The main objective of this research is to test the central principle of the currently predominant theoretical framework for intonation analysis (the 'Autosegmental-Metrical approach'). This principle allows us to analyse the intonational features of the speech signal in a discrete, insightful way by disentangling the interaction between the categorical and gradient information mentioned above. Since it helps us identify the critical features of intonation patterns, we can use it to pin down their role in language processing and the neural architecture that supports it, which is the second aim of this research.

Combining a number of well-established speech production and perception tasks with the latest scanning techniques, we examined the acoustic and perceptual correlates of the relevant categorical and gradient information in the speech signal, and we identified the brain systems that are involved in processing the different types of intonation.

The speech production and perception experiments confirmed that the categorical information in question is signalled, perceived, and processed in a systematically different way from gradient information as proposed in Autosegmental-Metrical (AM) theory. We also found that the listener immediately perceives and exploits the cues to the categorical information in the incoming signal in online interpretation.

The neuroimaging results also provided evidence for AM's central principle, since we found that distinct neural systems were engaged in processing intonation depending on the type of information it conveyed. Also, the subsystems which were active in processing categorical intonational information were the same as those that have been observed for other types of categorical linguistic information in the speech signal (e.g. consonants and vowels).

This project has done much to reinforce the key theoretical construct of a separation between categorical and gradient information in prosody, thus supporting the key principle that underlies almost all current linguistic research in the area; to date, decisive evidence had been elusive. The research also shows, for the first time, that hierarchically organised processing is a universal characteristic of speech processing, encompassing both segmental and intonational properties.

The findings also confirm that intonation is not merely a side effect of biological imperatives related to animal communication (e.g. high pitch being associated with questions or with an uncertain attitude just as high pitch signals fear or danger in small and frightened animals).

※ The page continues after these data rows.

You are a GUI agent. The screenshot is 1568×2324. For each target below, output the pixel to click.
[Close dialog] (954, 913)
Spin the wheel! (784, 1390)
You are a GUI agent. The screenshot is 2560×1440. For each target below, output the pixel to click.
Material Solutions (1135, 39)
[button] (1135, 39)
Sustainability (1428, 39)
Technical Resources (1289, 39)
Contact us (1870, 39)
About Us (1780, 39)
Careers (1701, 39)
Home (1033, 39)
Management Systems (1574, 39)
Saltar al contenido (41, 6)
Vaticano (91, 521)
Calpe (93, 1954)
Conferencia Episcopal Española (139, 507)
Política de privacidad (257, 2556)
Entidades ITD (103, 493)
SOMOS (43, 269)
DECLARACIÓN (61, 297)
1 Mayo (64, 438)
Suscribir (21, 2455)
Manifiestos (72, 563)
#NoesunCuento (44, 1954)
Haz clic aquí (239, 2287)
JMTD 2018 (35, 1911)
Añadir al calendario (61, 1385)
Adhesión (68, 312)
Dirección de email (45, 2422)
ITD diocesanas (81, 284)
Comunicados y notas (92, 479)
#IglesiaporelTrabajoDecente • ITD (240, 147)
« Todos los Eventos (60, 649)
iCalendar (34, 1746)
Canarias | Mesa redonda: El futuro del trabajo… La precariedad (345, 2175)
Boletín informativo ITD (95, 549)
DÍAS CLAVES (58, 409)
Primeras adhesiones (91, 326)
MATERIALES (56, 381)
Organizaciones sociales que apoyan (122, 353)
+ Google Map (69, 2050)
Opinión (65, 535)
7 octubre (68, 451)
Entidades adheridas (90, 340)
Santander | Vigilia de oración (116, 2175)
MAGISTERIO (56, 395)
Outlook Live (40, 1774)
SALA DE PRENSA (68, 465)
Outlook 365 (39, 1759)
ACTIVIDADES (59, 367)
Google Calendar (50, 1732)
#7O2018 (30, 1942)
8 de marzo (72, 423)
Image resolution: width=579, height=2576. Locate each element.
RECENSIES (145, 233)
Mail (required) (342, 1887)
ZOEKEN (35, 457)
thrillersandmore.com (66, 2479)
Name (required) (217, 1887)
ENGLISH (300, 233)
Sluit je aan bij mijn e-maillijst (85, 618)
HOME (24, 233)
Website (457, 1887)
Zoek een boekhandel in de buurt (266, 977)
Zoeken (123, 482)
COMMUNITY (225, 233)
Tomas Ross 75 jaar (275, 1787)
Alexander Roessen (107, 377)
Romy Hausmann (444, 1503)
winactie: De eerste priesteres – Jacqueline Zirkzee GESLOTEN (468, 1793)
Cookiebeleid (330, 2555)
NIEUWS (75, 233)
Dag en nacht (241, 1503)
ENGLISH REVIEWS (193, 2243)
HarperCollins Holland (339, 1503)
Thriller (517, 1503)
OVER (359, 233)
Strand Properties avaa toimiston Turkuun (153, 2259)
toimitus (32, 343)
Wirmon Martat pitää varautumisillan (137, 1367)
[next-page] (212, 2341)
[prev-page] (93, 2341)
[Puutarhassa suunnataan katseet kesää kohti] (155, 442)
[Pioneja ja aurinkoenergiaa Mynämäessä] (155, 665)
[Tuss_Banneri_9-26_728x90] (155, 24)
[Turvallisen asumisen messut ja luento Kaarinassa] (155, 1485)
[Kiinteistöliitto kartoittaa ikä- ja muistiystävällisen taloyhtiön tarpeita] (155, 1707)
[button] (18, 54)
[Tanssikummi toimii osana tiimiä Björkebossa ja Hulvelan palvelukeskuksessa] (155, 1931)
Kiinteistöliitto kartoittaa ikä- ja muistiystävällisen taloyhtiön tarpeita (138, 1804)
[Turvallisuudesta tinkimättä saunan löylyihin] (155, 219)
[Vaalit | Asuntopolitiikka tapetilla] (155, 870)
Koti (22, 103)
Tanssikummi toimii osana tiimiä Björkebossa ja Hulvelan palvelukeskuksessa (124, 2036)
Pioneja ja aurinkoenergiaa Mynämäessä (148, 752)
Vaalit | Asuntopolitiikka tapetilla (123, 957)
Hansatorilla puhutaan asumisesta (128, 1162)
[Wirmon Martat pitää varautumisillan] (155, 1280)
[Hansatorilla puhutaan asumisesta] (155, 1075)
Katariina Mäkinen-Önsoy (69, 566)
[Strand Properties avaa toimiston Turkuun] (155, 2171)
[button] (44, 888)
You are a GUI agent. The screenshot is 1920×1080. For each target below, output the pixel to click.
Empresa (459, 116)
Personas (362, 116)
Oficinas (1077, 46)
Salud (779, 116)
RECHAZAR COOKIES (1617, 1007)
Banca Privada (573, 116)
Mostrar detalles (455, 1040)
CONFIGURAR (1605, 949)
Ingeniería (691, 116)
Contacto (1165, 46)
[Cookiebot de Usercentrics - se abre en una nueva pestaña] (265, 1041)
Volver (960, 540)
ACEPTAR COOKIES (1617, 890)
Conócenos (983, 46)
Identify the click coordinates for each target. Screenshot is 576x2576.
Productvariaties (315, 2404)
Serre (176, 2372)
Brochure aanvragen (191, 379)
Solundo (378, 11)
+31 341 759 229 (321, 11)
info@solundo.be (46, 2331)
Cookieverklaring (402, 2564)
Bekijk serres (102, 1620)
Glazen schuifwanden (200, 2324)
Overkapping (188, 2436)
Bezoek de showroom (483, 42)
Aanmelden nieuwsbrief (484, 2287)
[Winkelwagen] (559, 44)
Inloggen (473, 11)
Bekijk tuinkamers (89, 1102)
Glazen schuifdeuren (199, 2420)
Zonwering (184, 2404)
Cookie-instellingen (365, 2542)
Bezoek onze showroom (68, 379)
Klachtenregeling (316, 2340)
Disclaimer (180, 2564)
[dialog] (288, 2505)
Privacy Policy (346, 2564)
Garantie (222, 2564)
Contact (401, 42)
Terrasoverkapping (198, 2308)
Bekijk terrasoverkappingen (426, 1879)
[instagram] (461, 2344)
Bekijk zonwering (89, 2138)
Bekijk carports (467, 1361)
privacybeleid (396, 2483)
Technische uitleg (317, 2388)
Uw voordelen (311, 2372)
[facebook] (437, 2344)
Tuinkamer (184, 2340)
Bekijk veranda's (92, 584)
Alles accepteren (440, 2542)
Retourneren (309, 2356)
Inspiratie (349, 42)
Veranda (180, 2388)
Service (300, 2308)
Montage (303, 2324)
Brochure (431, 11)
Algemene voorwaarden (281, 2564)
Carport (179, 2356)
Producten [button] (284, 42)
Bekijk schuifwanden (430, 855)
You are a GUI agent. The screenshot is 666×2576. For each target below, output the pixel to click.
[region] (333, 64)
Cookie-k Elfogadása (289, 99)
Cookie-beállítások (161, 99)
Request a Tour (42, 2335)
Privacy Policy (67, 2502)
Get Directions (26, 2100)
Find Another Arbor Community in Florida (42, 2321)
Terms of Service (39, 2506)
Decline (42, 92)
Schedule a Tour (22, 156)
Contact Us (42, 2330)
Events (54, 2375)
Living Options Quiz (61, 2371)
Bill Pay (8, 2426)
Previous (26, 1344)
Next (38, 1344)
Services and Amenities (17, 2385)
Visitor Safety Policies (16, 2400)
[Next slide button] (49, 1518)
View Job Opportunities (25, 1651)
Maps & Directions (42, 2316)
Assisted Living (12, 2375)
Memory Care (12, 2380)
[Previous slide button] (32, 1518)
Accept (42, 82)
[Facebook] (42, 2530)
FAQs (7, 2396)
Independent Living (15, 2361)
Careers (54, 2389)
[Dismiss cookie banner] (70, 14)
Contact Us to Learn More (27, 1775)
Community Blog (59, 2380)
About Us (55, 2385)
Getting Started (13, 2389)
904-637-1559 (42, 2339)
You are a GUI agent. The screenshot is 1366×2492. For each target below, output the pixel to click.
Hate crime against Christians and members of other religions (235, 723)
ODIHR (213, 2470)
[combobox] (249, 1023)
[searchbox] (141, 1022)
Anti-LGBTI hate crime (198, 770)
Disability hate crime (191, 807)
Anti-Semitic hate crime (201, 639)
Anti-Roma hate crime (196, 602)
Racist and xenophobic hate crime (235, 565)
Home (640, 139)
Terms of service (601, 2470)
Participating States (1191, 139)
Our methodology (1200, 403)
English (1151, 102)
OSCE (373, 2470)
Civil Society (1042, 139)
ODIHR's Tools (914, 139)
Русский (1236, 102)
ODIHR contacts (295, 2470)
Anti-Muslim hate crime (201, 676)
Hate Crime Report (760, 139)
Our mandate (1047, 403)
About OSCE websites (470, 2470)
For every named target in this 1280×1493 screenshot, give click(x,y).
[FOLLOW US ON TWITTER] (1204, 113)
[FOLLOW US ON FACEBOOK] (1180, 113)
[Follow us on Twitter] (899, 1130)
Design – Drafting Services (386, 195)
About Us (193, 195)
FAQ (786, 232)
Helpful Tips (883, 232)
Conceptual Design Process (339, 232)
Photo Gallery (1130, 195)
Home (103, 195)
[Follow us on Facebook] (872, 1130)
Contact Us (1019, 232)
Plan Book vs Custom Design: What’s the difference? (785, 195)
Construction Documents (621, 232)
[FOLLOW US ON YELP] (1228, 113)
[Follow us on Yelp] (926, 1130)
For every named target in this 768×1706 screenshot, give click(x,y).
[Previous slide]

Instead, we can conclude that much of intonation is in fact properly part of the linguistic system.

This research is also innovative in its methodology in combining acoustic analysis, statistical modelling, and auditory analysis with fMRI, EEG, and perception tests, as well as developing or further enhancing existing analysis techniques. In this way, the project has provided the tools to develop a unified model of prosody which can integrate insights from different research disciplines (i.e. phonetics, linguistic typology, cognitive psychology, and neurobiology), and it offers a template for further research.
Exploitation Route The fundamental research carried out in this project will only have scientific impacts, but indirectly, it may benefit non-academic communities in the longer term.

The findings allow linguists, cognitive psychologists, neuropsychologists, speech engineers and computer scientists to improve their theories and models of language and speech processing. Secondary beneficiaries are applied researchers in neuropsychology, language teaching and speech synthesis and recognition. In these disciplines it has long been known that deficiencies in prosodic performance are a major factor in impeding communication (eg cross-culturally, or in aphasic speech). This is not surprising given the crucial role that prosody and intonation have been shown to play in (human) speech segmentation and recognition.

In all of these disciplines, computer-aided programmes are being developed to optimise speech processing conditions for their respective user groups. For the neuropsychologist, knowing which areas of the brain are crucially implicated in processing intonation for different functions will allow fine-tuning of treatments for stroke rehabilitation and speech therapy. In second language teaching, a better understanding of which aspects of an intonation contour crucially affect how they are processed and perceived by a listener can be used improve teaching methods by helping learners' attention focus on the most critical aspects of the spoken L2. Similarly, in speech synthesis and recognition, a better understanding of the categorical phonological and gradient phonetic information in intonation can be used to help lift success rates which are no longer showing the improvements that are offered by computational and engineering techniques alone.

More generally, the findings advance our insight into the integration of the cues to channels of communication that simultaneously convey linguistic messages, but also information about the speaker's state of mind (such as their attitude or feelings). Our understanding of human communication and the neural and cognitive systems that support it crucially hinges on such insights.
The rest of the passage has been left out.